Comment un Merle blanc se joua d’un renard trop gourmand ...
- Une légende de Bretagne (Ille et Vilaine): la légende du merle blanc :
Une légende affirme qu’il y avait, autrefois, à la ferme du Vert-Buisson, dans la commune de Bruz, un merle blanc qui chantait tant et si bien qu’on venait de très loin pour le voir et l’entendre. Un jour, un renard qui le guettait depuis longtemps, rattrapa et allait le croquer comme un failli pierrot, lorsque l’oiseau prit la parole...
Le merle blanc lança au renard : « Si tu veux me laisser la vie sauve et me rendre la liberté je te ferai faire un copieux déjeuner demain matin. C’est jour de marché à Rennes, les passants sur la route seront nombreux, ils auront des provisions de toutes sortes, et je réponds que tu feras un repas dont tu te souviendras longtemps. » Le renard accepta.
Le lendemain, en effet, une bonne femme qui se rendait au marché, portait dans un panier, des œufs et des volailles. Tout à coup elle aperçut, sur le revers d’un talus, le merle blanc qui semblait blessé. Elle courut pour le prendre ; et dans sa précipitation renversa son panier, brisa ses œufs et jeta ses volailles dans le fossé. L’oiseau s’envola, et le renard, dans une haie, ne fit qu’un bond sur un superbe coq qu’il emporta dans sa tanière.
Lorsqu’il eût déjeuné, le merle qui l’avait accompagné, lui dit :
— Maintenant que te v’là rassasié, veux-tu rire un brin ?
— Volontiers.
— Eh bien suis-moi.
Et il emmena le renard dans le sentier d’un petit bois où il était impossible à deux hommes de marcher de front. « Cache-toi dans un buisson, lui dit-il, et tu vas voir quelque chose de drôle tout à l’heure. » Bientôt, en effet, arrivèrent deux marchands de verres et de faïences qui portaient leurs hottes sur le dos, et marchaient, l’un suivant l’autre, dans l’étroit sentier.
Le merle, lui, chantait sur le haut d’un chêne pour attirer leur attention. Soudain, il descendit de son arbre et alla se percher sur la hotte du premier marchand. Le second des voyageurs, en voyant cela, se dit en lui-même : « Ah, par exemple c’est tout de même trop d’audace, tu vas la gober. »
Et il leva son bâton pour frapper l’oiselet qui s’esquiva adroitement. Mais le coup avait porté tellement fort sur le panier d’osier, que de nombreux verres et écuelles furent brisés. Le premier marchand se détourna et, furieux, s’élança sur son compagnon en frappant lui aussi de toutes ses forces sur la marchandise du pauvre diable, victime du méchant oiseau, qui vit avec tristesse ses écuelles et ses verres réduits en miettes. Devinez si les deux animaux, cachés dans le bois, riaient à gorge déployée !

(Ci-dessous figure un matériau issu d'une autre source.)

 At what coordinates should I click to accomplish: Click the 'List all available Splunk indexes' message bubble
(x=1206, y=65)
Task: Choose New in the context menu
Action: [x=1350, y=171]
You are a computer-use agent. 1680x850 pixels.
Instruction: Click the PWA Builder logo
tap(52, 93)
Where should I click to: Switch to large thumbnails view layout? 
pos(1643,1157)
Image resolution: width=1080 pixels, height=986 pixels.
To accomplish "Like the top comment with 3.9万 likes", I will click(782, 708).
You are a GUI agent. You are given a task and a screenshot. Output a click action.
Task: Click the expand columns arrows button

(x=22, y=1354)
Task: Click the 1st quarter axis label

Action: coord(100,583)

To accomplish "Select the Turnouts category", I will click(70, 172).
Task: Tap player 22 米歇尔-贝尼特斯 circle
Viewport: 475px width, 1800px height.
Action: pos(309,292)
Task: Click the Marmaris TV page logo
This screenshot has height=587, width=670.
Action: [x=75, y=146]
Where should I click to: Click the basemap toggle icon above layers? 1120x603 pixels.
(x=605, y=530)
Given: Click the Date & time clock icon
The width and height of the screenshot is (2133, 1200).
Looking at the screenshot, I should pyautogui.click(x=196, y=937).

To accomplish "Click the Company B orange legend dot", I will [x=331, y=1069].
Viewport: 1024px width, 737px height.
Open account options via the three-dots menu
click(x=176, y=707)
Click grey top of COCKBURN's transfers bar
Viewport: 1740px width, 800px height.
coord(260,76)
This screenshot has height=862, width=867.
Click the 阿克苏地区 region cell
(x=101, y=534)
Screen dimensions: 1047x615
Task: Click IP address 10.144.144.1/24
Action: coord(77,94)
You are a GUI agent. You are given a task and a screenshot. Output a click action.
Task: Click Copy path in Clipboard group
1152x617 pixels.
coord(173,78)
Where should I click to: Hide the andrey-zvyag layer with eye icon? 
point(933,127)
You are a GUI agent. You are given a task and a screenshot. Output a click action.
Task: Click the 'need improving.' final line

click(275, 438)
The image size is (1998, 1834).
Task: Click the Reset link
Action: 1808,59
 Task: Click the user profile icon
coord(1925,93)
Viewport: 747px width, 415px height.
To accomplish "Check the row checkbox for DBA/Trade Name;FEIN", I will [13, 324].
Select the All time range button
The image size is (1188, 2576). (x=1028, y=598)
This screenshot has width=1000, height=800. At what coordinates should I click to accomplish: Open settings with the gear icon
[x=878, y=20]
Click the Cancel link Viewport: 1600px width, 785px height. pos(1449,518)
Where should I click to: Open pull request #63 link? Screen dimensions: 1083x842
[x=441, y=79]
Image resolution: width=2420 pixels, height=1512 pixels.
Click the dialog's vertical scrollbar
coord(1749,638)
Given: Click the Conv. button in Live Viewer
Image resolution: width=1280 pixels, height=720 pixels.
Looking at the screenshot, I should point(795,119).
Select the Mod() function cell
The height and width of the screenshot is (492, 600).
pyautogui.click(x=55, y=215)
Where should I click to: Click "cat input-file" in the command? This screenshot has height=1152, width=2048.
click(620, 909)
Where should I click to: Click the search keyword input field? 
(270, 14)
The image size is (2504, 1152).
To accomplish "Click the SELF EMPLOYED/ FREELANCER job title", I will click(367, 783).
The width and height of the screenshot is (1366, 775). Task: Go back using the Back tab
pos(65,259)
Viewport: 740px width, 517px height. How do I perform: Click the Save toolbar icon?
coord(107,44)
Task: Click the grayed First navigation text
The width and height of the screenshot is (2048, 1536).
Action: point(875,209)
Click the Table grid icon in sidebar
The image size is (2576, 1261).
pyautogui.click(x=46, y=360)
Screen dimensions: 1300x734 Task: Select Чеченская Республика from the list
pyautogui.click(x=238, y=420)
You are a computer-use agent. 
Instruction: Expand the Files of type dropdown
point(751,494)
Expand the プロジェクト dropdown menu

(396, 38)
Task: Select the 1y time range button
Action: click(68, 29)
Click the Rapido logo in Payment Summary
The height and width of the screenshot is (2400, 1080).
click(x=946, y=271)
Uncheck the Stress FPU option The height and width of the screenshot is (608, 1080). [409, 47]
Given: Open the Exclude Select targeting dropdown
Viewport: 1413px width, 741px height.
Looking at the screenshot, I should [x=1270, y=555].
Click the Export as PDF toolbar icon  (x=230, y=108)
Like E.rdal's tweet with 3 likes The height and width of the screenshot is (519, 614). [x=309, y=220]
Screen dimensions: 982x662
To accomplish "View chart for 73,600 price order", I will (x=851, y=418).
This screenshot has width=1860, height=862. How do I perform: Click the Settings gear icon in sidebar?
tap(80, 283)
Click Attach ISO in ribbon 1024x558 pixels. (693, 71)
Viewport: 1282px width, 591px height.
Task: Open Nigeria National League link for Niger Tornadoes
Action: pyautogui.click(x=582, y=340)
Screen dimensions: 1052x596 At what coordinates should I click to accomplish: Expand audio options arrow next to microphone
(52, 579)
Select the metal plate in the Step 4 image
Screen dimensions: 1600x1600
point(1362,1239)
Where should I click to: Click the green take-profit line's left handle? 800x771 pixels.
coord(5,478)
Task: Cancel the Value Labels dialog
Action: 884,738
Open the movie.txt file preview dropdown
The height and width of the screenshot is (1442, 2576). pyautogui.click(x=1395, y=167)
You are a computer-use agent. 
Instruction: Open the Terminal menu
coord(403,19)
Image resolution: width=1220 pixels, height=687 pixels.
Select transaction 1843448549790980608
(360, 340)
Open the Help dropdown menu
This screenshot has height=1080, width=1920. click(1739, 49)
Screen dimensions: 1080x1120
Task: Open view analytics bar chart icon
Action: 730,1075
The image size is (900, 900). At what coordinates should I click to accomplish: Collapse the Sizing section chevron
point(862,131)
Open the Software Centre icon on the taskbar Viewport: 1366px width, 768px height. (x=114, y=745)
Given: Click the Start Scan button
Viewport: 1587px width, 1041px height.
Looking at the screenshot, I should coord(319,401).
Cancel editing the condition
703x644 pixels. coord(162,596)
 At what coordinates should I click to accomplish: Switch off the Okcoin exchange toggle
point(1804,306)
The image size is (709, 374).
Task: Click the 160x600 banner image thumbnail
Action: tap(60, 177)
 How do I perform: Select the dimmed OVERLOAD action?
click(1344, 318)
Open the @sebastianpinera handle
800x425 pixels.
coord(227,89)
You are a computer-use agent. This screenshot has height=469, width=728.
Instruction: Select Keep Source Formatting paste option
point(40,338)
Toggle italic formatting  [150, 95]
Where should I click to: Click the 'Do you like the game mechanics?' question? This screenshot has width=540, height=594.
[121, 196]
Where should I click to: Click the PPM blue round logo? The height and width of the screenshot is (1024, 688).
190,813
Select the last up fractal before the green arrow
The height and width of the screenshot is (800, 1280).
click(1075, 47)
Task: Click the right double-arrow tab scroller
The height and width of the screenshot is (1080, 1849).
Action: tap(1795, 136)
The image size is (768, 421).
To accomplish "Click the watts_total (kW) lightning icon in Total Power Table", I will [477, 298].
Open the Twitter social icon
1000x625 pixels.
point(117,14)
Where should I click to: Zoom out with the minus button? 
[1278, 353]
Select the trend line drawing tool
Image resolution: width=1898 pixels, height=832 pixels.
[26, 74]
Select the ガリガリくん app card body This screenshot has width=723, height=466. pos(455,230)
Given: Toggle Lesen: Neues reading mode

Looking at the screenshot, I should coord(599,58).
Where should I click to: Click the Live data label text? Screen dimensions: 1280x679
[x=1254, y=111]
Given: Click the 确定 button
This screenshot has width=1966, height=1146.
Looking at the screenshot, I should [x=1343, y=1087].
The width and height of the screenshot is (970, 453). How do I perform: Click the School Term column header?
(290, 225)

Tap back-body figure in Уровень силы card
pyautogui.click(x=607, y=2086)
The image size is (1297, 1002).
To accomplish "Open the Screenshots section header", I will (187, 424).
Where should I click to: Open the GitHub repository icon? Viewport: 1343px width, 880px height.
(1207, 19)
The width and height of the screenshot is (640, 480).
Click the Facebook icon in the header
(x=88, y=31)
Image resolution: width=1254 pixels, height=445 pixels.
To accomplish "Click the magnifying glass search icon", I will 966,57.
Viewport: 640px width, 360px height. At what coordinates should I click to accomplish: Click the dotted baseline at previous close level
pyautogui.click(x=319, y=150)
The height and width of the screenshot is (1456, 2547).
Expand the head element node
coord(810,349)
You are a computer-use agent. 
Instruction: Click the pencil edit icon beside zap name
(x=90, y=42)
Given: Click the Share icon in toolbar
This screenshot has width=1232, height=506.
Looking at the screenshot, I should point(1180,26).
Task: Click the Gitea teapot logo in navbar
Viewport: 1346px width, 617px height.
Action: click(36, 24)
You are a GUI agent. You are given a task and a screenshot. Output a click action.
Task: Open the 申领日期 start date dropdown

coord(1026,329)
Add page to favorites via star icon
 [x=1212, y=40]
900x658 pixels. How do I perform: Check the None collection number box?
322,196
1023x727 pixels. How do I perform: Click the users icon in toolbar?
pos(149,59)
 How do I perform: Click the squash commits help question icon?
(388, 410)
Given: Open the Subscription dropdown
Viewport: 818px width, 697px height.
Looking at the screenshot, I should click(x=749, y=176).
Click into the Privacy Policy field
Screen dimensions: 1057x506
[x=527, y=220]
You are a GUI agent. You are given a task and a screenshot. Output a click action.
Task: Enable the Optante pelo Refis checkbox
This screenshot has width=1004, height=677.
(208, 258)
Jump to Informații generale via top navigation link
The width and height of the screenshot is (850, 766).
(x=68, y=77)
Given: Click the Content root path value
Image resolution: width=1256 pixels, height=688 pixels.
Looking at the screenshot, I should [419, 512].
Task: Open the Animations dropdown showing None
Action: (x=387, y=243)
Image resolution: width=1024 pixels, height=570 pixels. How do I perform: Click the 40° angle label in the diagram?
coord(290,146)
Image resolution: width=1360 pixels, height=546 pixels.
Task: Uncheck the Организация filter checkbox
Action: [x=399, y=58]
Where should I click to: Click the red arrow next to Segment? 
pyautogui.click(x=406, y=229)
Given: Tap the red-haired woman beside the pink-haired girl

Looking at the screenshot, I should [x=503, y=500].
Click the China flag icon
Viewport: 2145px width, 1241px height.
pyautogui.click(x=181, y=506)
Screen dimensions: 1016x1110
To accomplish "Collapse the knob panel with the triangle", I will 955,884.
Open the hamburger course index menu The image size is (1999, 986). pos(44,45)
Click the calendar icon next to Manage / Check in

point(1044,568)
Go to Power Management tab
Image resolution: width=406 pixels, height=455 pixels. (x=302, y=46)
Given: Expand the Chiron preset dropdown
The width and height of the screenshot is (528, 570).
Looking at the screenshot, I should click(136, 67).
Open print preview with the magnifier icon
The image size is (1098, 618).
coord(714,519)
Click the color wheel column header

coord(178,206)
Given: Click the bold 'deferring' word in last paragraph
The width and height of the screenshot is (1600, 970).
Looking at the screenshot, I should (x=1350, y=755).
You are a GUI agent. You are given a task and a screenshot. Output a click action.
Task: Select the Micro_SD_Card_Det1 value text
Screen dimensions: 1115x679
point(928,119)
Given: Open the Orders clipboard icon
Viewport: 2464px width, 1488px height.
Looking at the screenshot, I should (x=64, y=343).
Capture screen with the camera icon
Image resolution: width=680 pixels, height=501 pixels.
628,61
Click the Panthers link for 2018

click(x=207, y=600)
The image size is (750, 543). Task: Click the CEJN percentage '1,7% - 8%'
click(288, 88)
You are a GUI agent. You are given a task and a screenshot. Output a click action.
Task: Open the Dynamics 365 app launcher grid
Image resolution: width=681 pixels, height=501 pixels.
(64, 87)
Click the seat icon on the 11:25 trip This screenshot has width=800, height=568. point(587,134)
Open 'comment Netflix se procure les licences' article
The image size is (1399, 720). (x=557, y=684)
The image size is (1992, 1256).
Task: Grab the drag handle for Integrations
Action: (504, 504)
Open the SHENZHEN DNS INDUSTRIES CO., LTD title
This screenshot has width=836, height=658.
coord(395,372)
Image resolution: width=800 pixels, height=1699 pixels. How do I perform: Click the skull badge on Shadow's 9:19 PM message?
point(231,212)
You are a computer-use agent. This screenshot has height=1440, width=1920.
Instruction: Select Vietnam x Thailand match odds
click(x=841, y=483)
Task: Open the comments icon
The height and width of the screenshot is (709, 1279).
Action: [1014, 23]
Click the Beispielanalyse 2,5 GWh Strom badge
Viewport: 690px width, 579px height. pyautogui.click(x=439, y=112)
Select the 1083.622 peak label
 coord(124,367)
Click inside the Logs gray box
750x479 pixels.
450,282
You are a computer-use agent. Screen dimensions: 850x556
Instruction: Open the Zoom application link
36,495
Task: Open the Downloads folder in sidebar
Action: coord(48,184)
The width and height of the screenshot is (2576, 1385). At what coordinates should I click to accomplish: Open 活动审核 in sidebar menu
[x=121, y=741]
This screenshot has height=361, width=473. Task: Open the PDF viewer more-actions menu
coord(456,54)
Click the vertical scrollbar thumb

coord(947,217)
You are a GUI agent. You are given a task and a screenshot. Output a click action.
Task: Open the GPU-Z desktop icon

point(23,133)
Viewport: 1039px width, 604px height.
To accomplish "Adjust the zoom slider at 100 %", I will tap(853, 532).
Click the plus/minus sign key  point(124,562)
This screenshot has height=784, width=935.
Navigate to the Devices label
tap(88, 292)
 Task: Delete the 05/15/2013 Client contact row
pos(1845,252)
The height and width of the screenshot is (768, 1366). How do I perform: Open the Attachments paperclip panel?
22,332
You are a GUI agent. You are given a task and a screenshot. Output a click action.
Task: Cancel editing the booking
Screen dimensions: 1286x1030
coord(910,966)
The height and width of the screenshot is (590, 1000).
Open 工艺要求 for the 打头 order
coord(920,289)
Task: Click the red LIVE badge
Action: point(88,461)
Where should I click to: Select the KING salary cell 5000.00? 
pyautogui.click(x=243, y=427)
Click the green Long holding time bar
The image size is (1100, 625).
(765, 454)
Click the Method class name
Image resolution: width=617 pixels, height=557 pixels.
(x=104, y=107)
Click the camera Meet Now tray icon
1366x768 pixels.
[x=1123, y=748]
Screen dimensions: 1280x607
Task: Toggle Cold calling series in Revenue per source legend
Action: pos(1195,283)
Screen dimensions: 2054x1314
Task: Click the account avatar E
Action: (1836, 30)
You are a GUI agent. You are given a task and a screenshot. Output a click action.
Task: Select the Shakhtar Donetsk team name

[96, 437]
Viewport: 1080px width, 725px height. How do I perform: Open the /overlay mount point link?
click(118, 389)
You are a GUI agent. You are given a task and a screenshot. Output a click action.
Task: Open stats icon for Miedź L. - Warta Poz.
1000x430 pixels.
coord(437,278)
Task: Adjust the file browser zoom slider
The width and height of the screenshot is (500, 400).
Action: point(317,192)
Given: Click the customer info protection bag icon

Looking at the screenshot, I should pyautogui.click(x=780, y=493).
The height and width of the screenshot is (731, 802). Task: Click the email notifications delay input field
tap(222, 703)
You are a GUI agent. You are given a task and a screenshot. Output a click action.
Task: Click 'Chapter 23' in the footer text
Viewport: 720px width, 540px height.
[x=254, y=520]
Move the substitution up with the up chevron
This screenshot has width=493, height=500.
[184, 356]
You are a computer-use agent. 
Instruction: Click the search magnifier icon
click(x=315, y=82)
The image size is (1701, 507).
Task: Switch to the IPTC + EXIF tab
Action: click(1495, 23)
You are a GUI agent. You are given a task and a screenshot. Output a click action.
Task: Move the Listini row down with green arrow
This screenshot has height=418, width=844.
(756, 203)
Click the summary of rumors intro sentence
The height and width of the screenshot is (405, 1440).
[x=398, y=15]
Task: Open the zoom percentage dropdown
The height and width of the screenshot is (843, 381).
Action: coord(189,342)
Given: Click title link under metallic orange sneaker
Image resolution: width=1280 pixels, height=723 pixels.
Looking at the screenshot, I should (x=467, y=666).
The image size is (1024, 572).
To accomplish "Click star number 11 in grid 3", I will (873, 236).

Une autre fois, le merle s’étant encore laissé prendre par le renard, lui dit :
– Laisse-moi la vie et rends-moi la liberté ; je te promets un déjeuner meilleur que celui de l’autre jour.
— Je le veux bien, répondit le renard, j’ai confiance en toi parce que tu ne m’as pas trompé jusqu’ici.
— Alors, écoute-moi bien : il y a dans la cour de la ferme de l’Ecorbière, près de la rabine de Blossac, une toute petite maison où une poule va, chaque matin, pondre un œuf. Il te suffira d’y aller de bonne heure, pour t’emparer de la poule et de ses œufs.
Dès le lendemain, avant que le jour fut levé, le renard alla rôder dans la cour de la ferme, et se glissa dans le fond de la loge du chien de garde. Ce dernier, un gros mâtin qui ne dormait que d’un œil, couché à deux pas sur un fumier, s’élança devant la porte de son gîte pour empêcher son ennemi d’en sortir. Lorsque le renard voulut se sauver, le chien l’étrangla d’un seul coup de mâchoire.
A partir de ce jour, on entendit le merle blanc siffler, matin et soir, dans les lauriers de la ferme du Vert-Buisson.